Saved entries:
##############################

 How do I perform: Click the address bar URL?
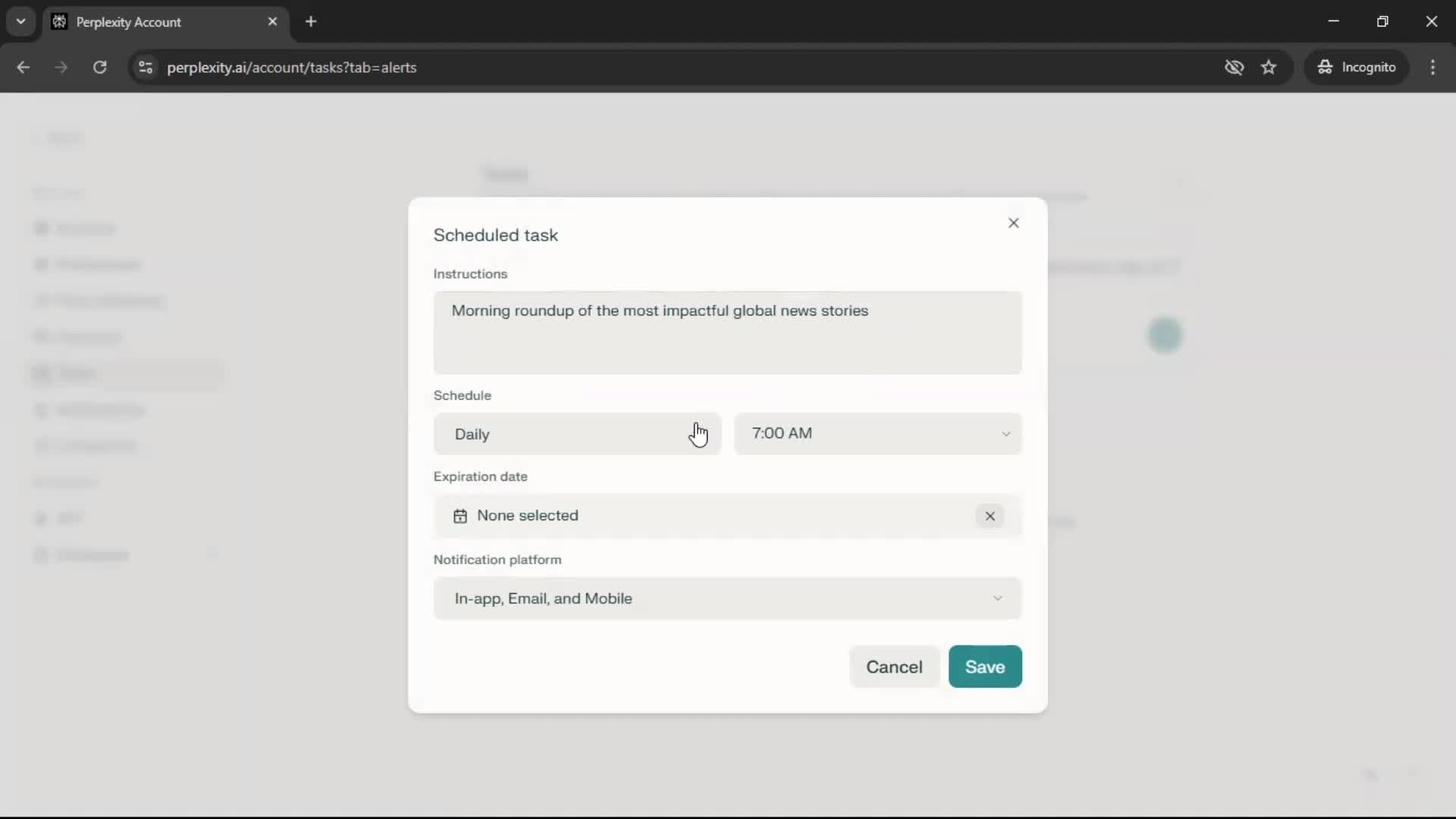pyautogui.click(x=291, y=67)
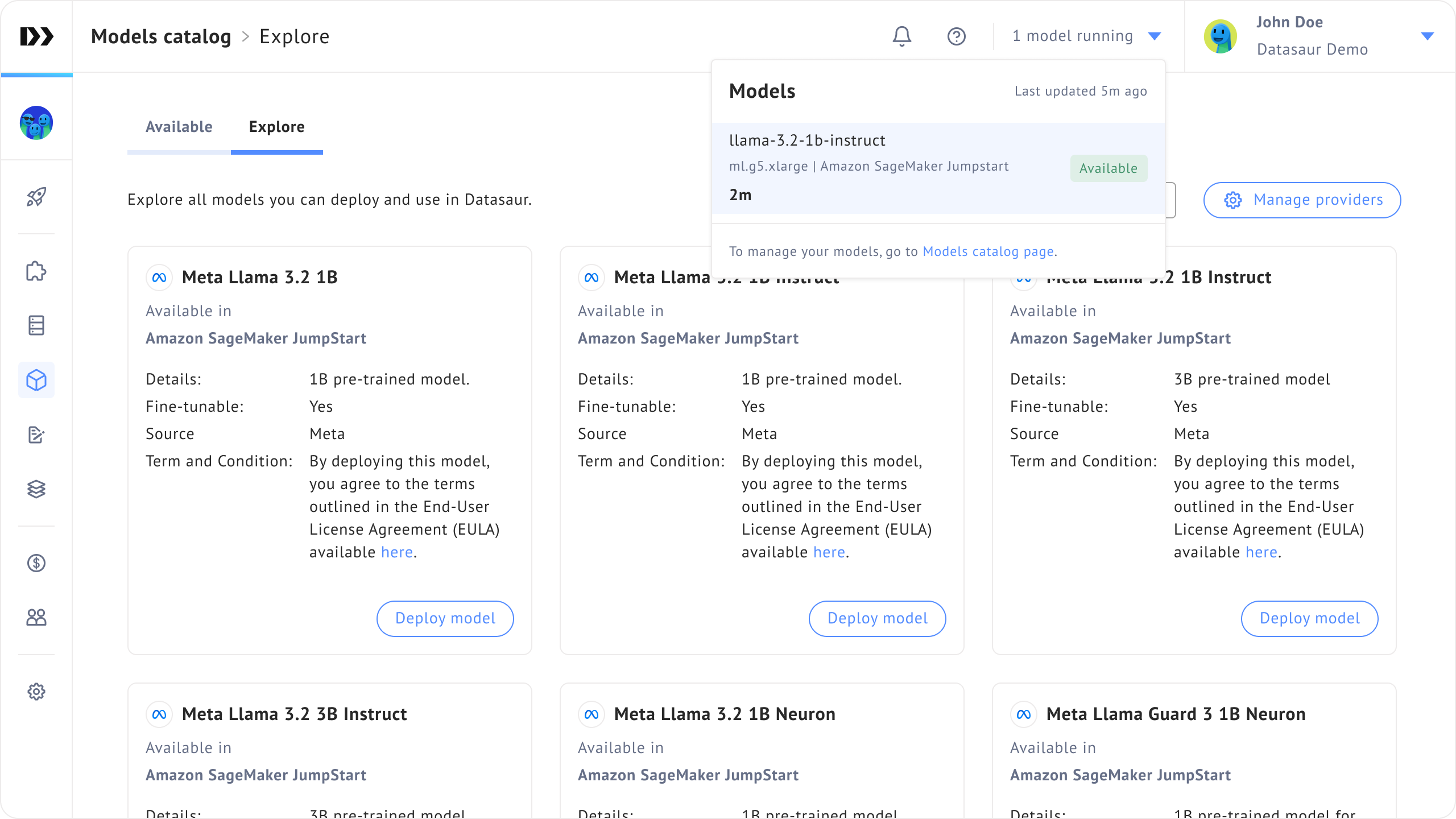Click the stacked layers sidebar icon
This screenshot has width=1456, height=819.
pyautogui.click(x=36, y=489)
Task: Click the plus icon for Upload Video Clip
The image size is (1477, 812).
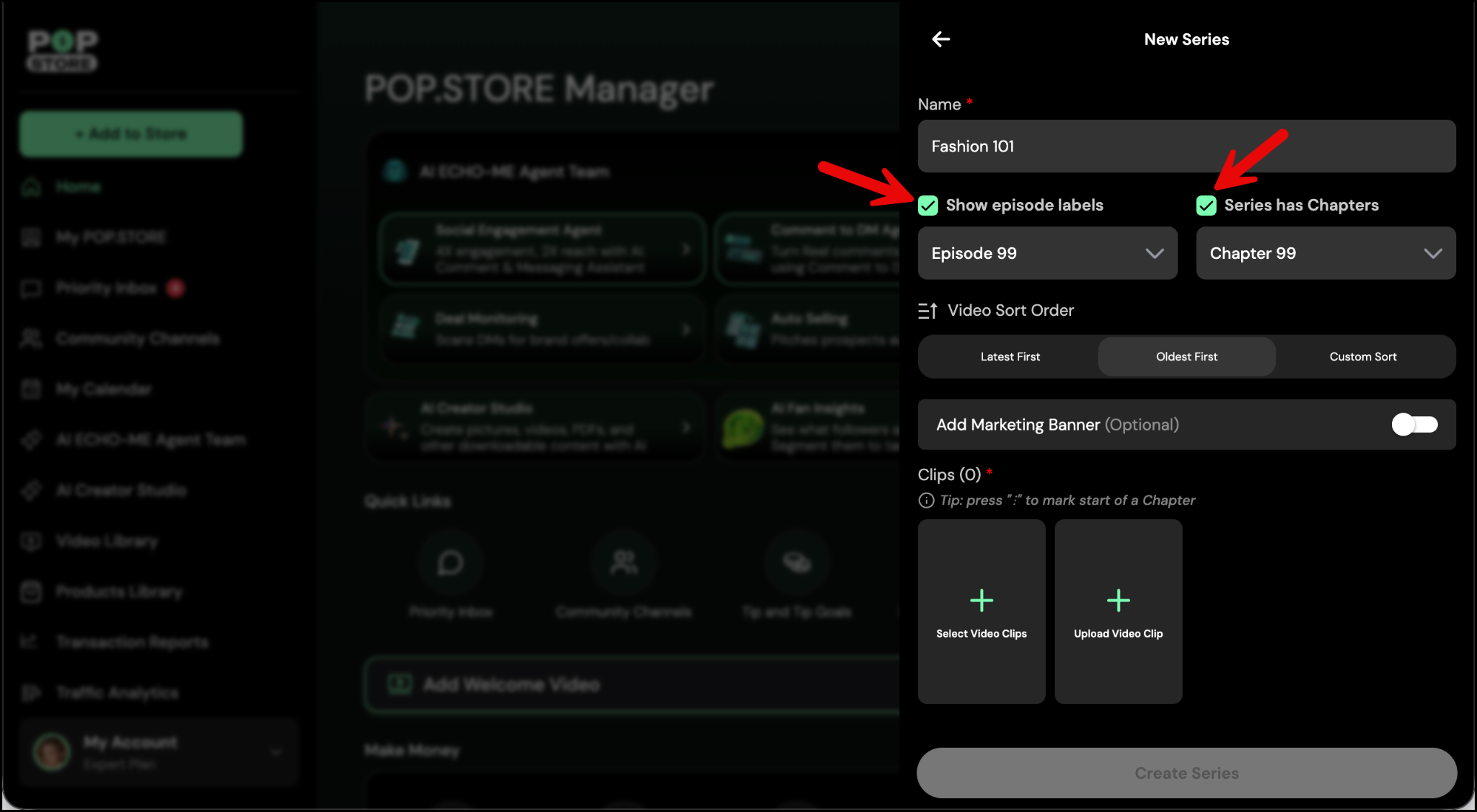Action: coord(1118,600)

##############################

* [Exercise details]:
The response has to be an exact copy of all the data, pictures excluded.

* [Result]:
 How do I perform: Click the address bar URL?
pyautogui.click(x=291, y=67)
Click the stacked layers sidebar icon
This screenshot has width=1456, height=819.
pyautogui.click(x=36, y=489)
Task: Click the plus icon for Upload Video Clip
The image size is (1477, 812).
Action: coord(1118,600)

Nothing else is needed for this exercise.